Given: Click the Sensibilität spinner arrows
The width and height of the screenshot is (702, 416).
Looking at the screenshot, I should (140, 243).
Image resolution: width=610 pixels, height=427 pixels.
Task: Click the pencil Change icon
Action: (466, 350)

****************

■ AIM OF THE EXERCISE
List every line of the items above that contains the string "height". Match the case exactly.

■ EXERCISE RESULT
The width and height of the screenshot is (702, 416).
Image resolution: width=610 pixels, height=427 pixels.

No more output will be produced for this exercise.